== Segment start ==

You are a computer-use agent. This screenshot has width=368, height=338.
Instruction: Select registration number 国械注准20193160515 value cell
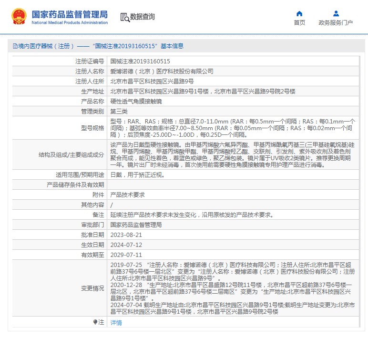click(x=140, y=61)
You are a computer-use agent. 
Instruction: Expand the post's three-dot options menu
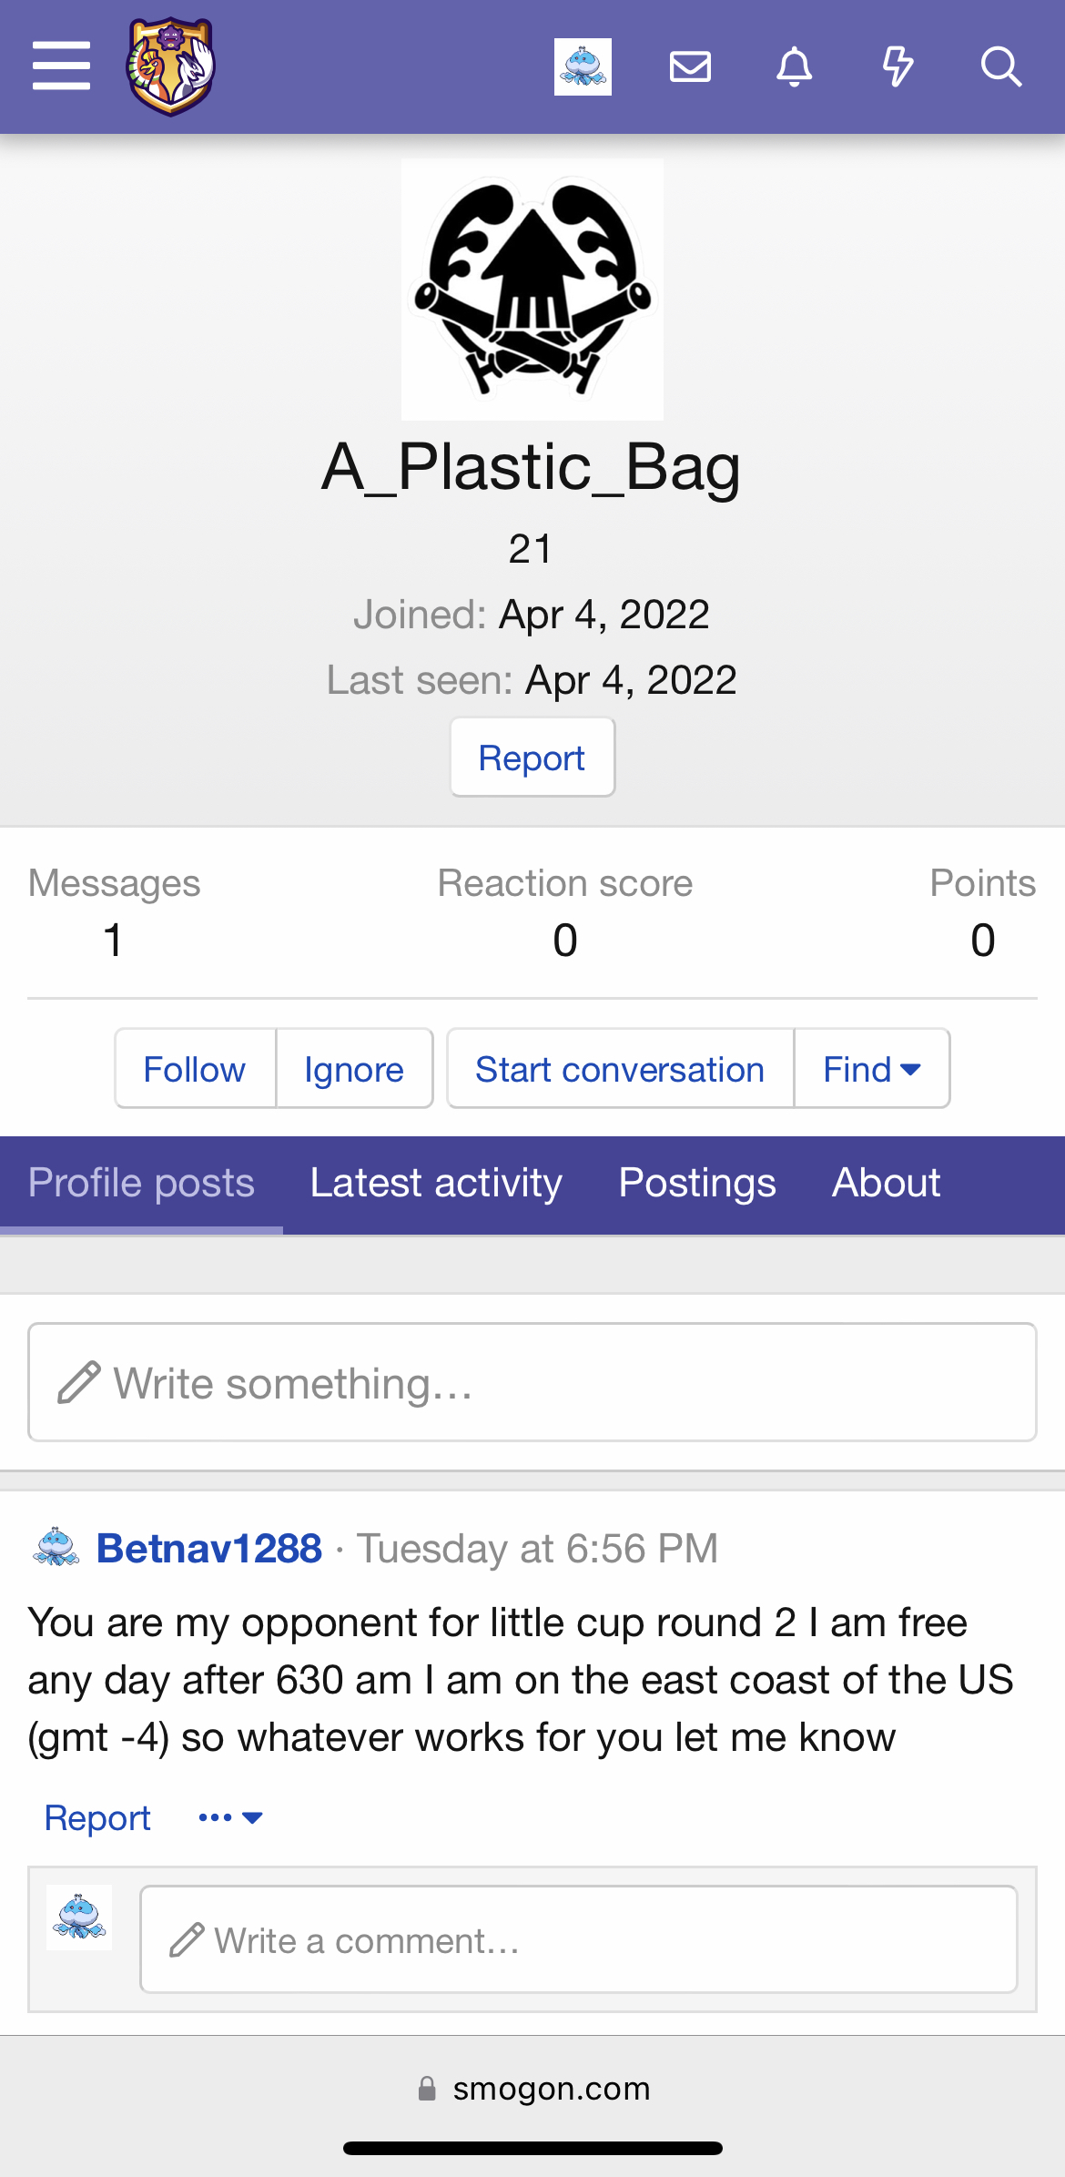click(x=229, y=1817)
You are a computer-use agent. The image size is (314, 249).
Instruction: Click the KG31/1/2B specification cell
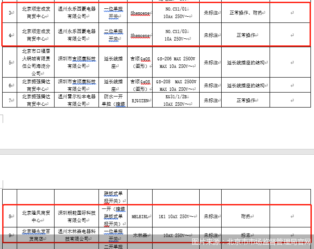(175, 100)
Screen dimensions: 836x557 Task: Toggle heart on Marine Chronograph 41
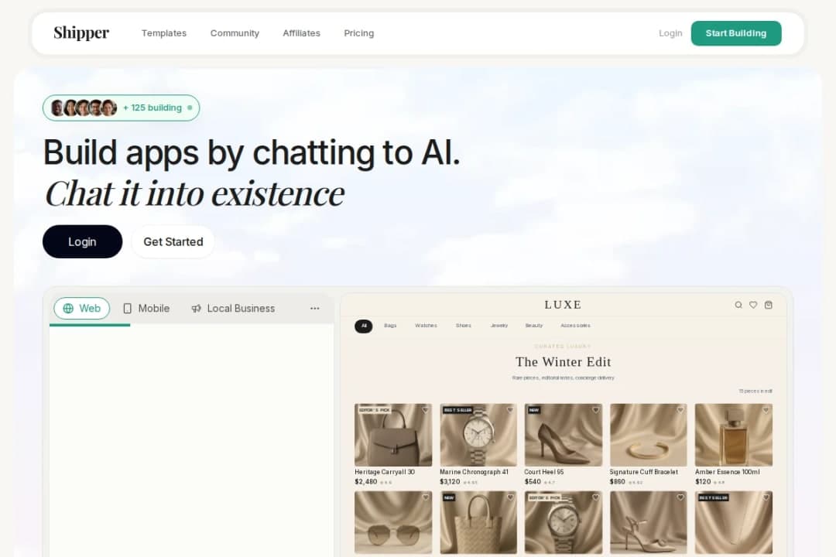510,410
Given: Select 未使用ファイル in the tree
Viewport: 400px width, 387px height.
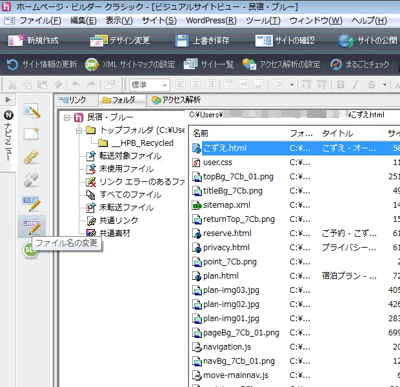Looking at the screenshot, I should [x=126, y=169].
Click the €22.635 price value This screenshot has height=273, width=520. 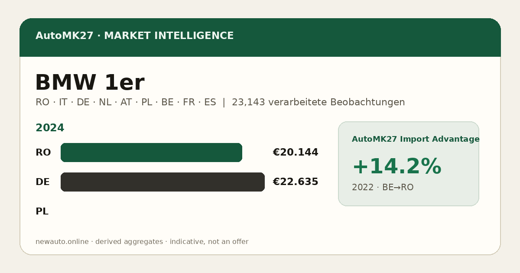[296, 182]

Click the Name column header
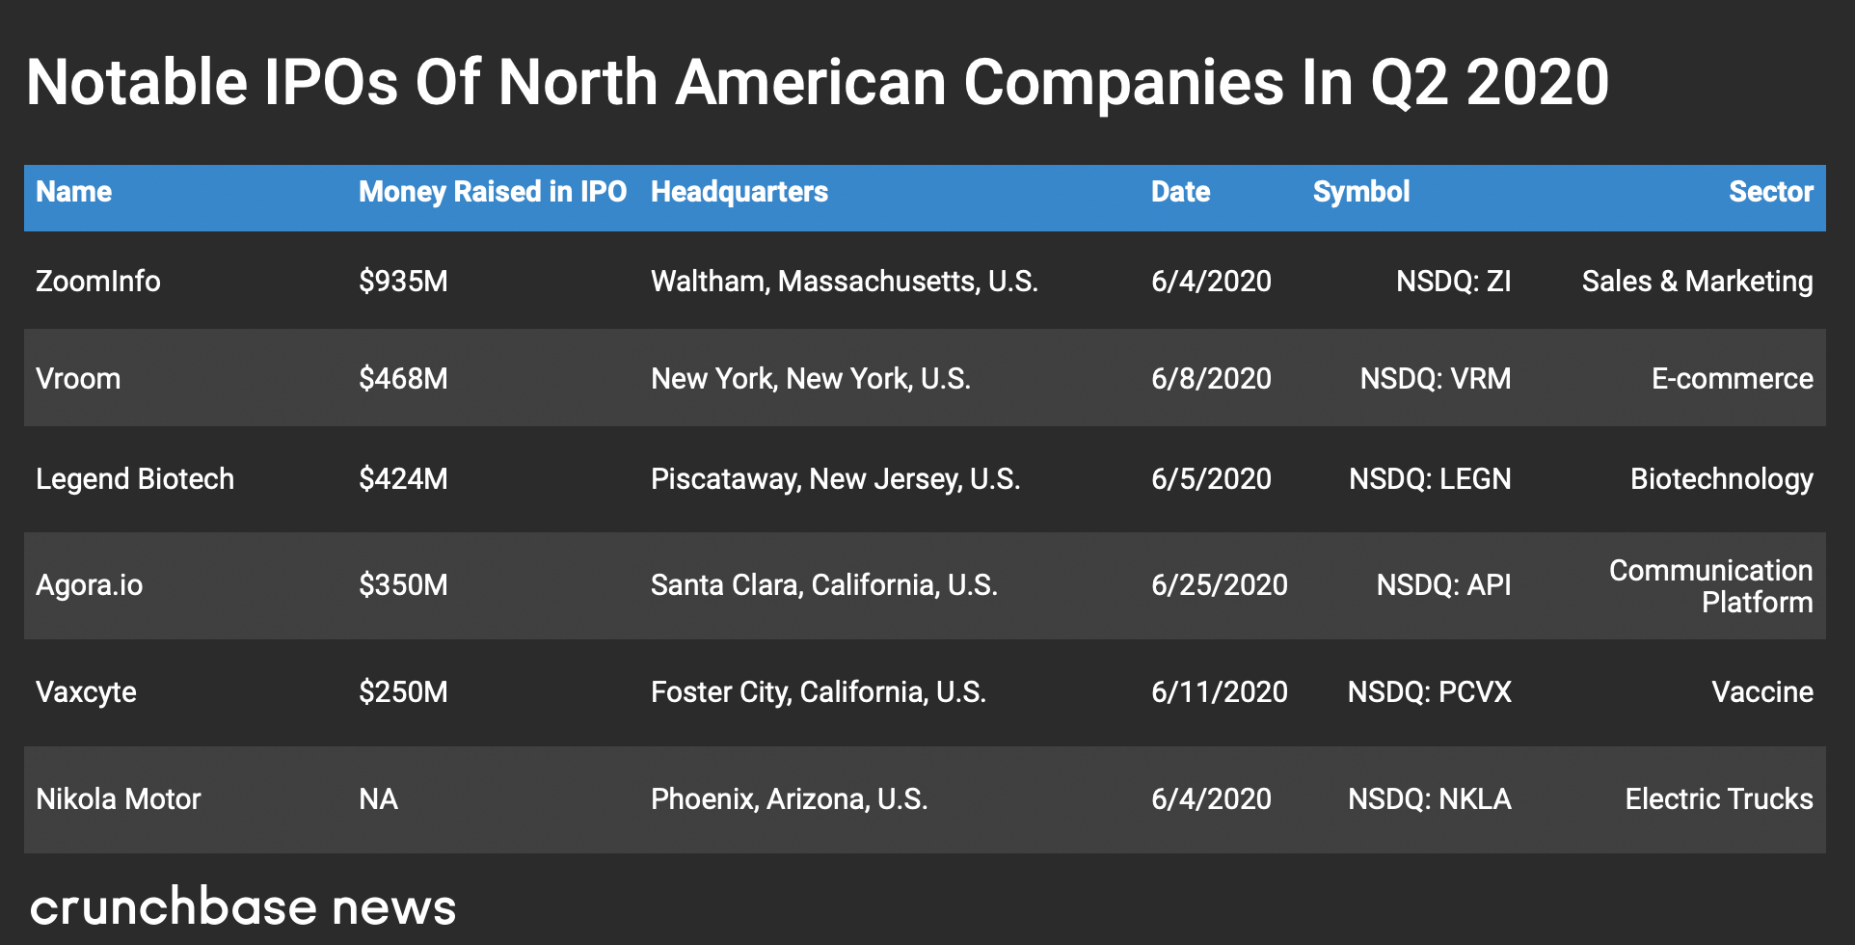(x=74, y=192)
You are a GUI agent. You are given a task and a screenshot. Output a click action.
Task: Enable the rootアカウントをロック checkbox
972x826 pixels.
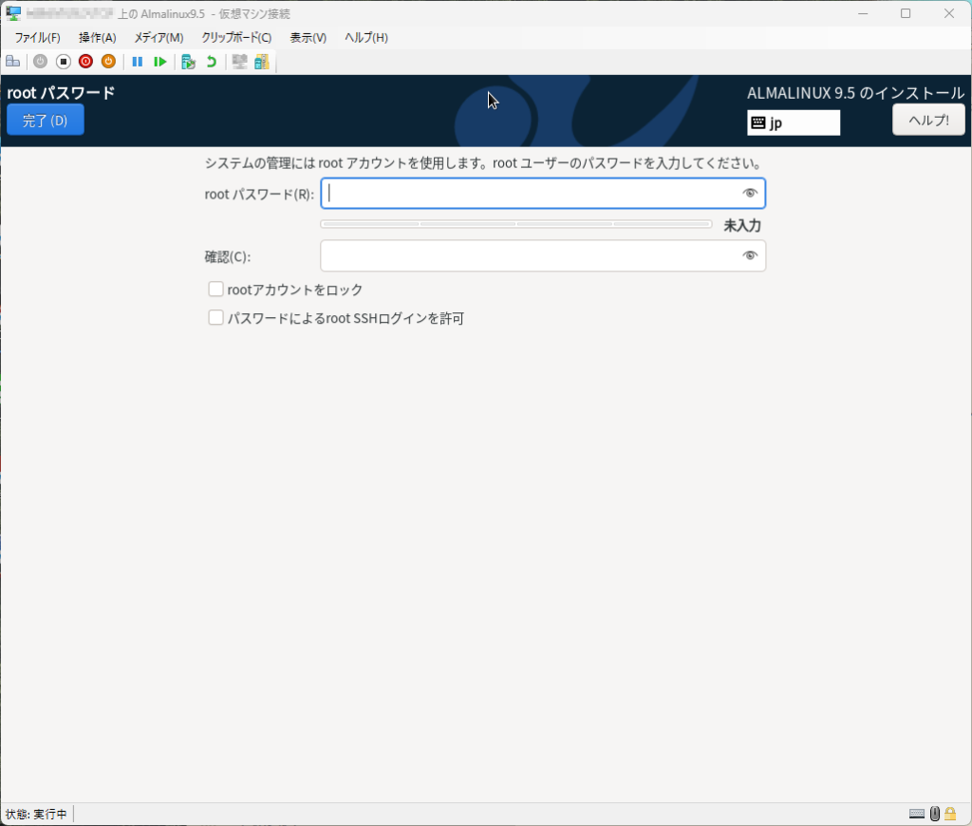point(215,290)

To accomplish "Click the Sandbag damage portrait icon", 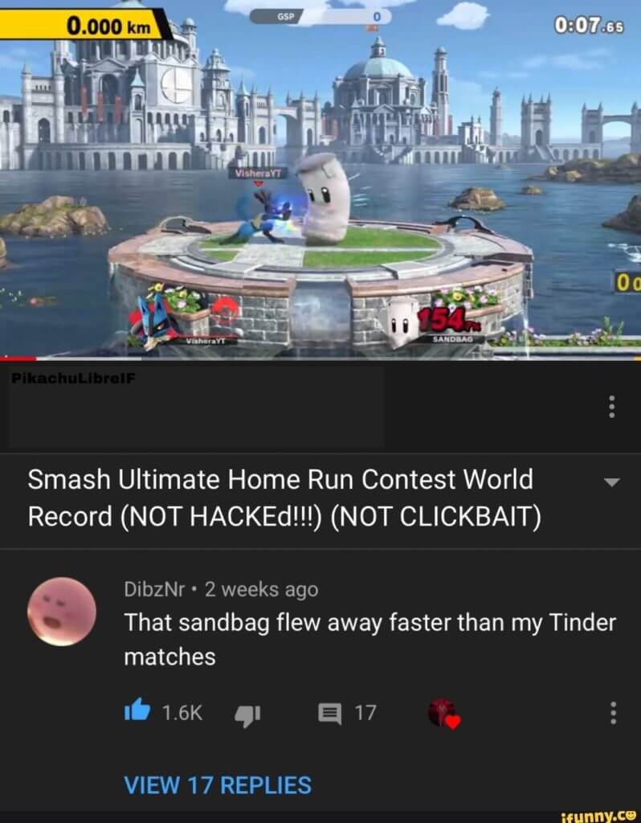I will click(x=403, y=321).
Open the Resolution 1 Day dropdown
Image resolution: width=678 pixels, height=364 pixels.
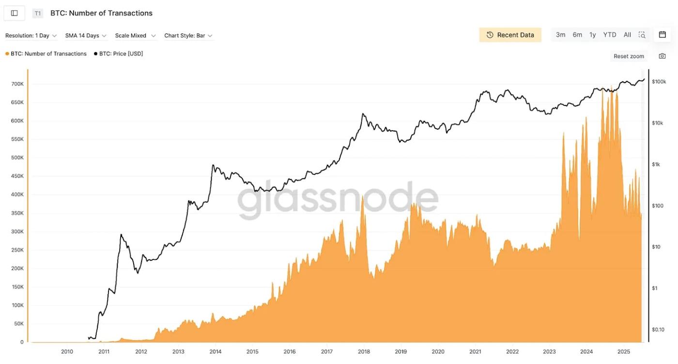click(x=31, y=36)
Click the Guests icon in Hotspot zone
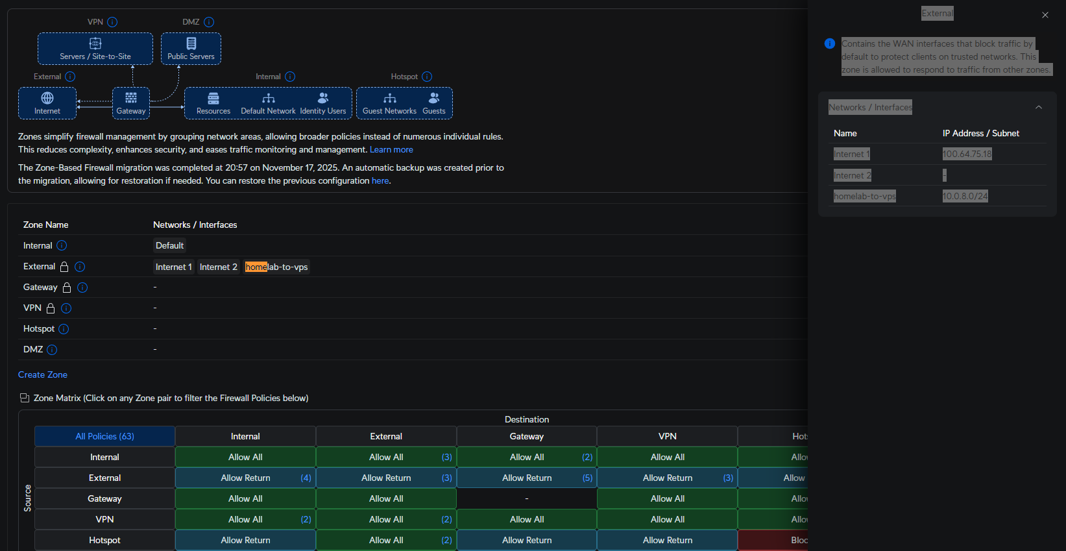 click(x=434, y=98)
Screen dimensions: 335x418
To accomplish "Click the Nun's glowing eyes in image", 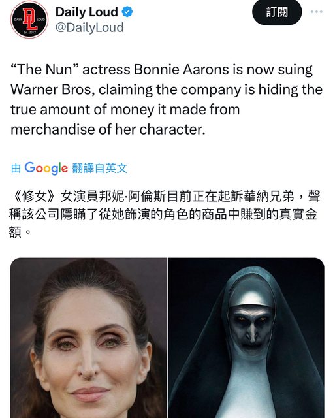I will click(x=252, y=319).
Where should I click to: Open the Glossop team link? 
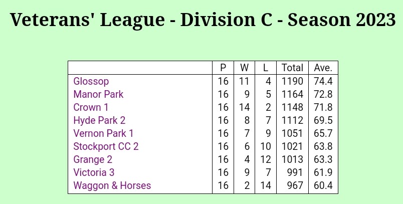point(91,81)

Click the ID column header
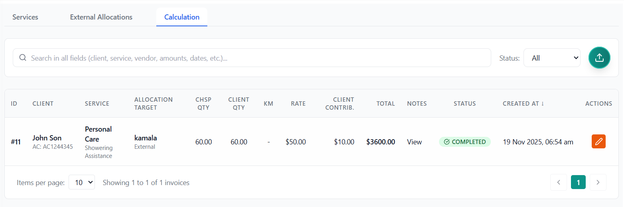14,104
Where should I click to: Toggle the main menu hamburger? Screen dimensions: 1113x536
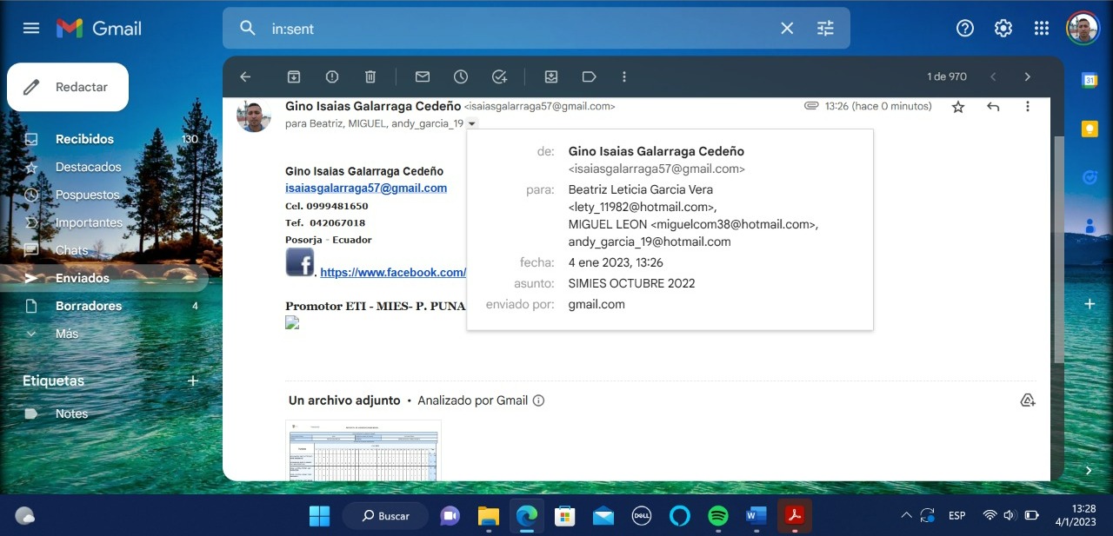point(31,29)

== Segment end ==

Work task: Each line with the word "agent" in the records above belongs in the result; copy all of them.

Response to the task:
You are a computer-use agent. This screenshot has width=368, height=338.
You are a computer-use agent. 
You are a computer-use agent. The image size is (314, 249).
You are a GUI agent. You are given a task and a screenshot. Output a click action.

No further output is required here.